### Input records
-- Opening Marker --
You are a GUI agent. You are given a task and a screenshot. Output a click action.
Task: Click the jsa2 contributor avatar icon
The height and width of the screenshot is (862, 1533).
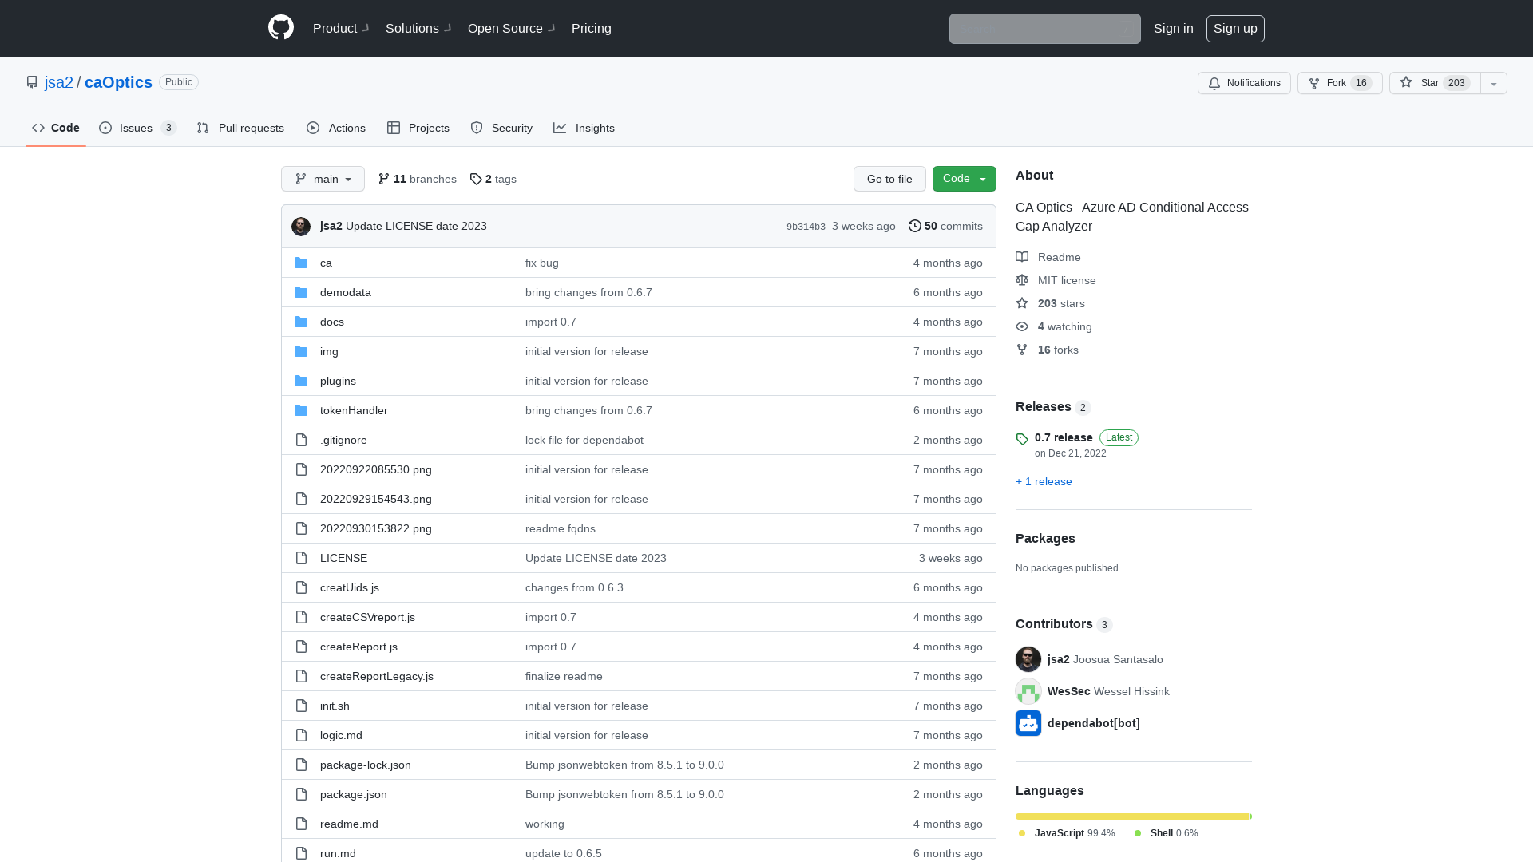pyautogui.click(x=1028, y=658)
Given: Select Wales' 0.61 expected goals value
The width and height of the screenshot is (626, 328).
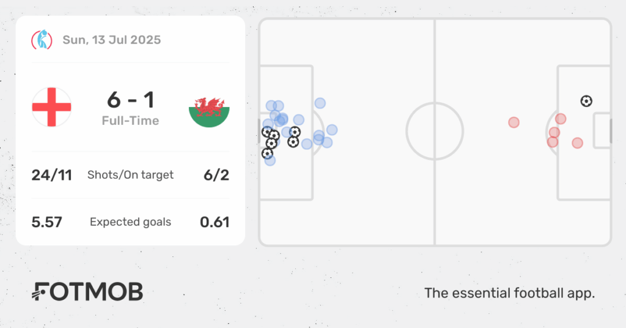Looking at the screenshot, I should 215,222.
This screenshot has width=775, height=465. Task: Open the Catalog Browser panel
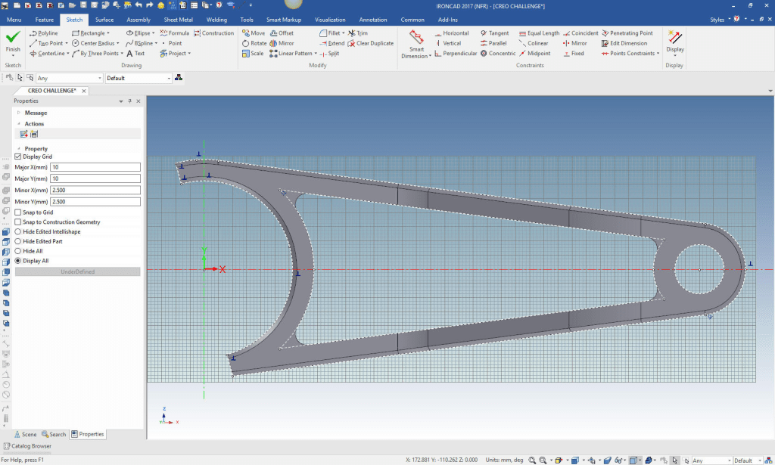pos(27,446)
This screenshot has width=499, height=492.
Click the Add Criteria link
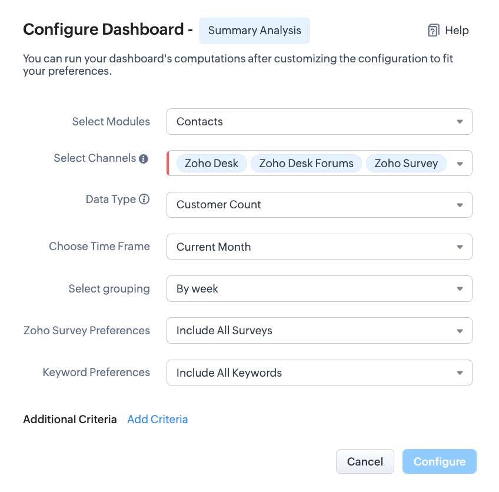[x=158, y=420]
-- Closing Marker --
-- Opening Marker --
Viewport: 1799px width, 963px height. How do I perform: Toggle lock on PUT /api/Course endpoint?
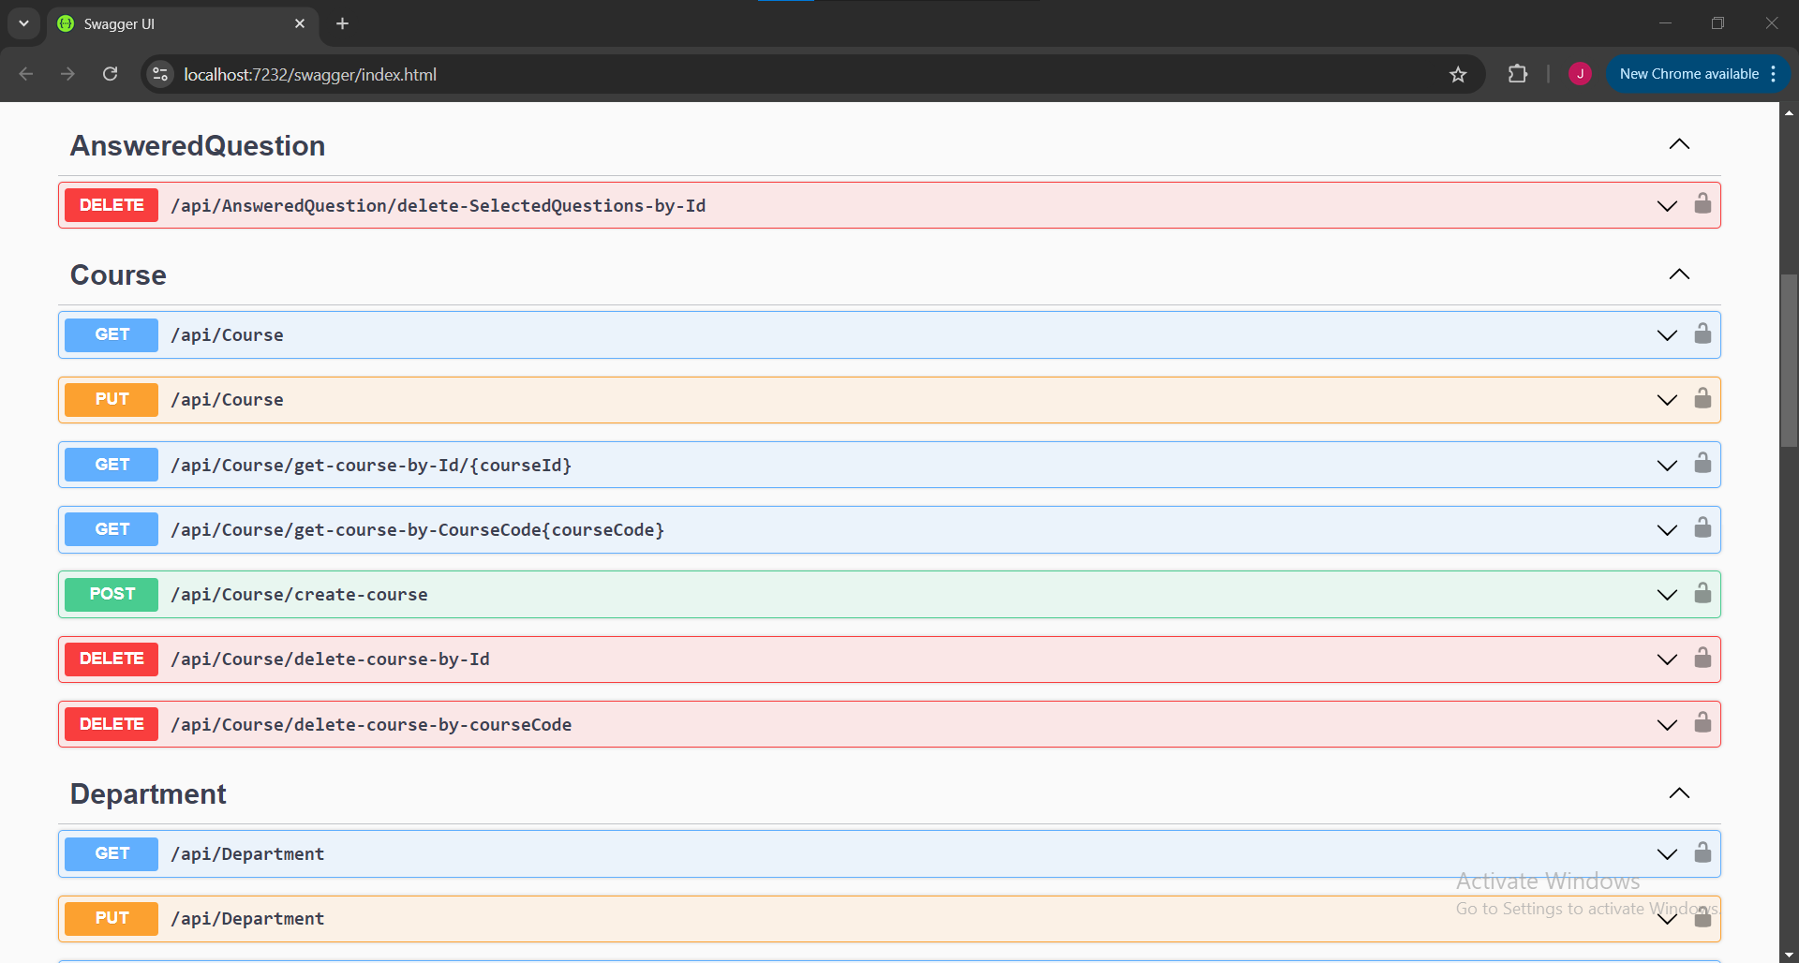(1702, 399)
-- Closing Marker --
### Goal of the exercise
For this exercise, return exactly the lines above from the line with "You are a GUI" through the line with "Given: Select Wales'", both included. Do not copy the pictures.

### Worked solution
You are a GUI agent. You are given a task and a screenshot. Output a click action.
Task: Click the jsa2 contributor avatar icon
The height and width of the screenshot is (862, 1533).
pyautogui.click(x=1028, y=658)
Given: Select Wales' 0.61 expected goals value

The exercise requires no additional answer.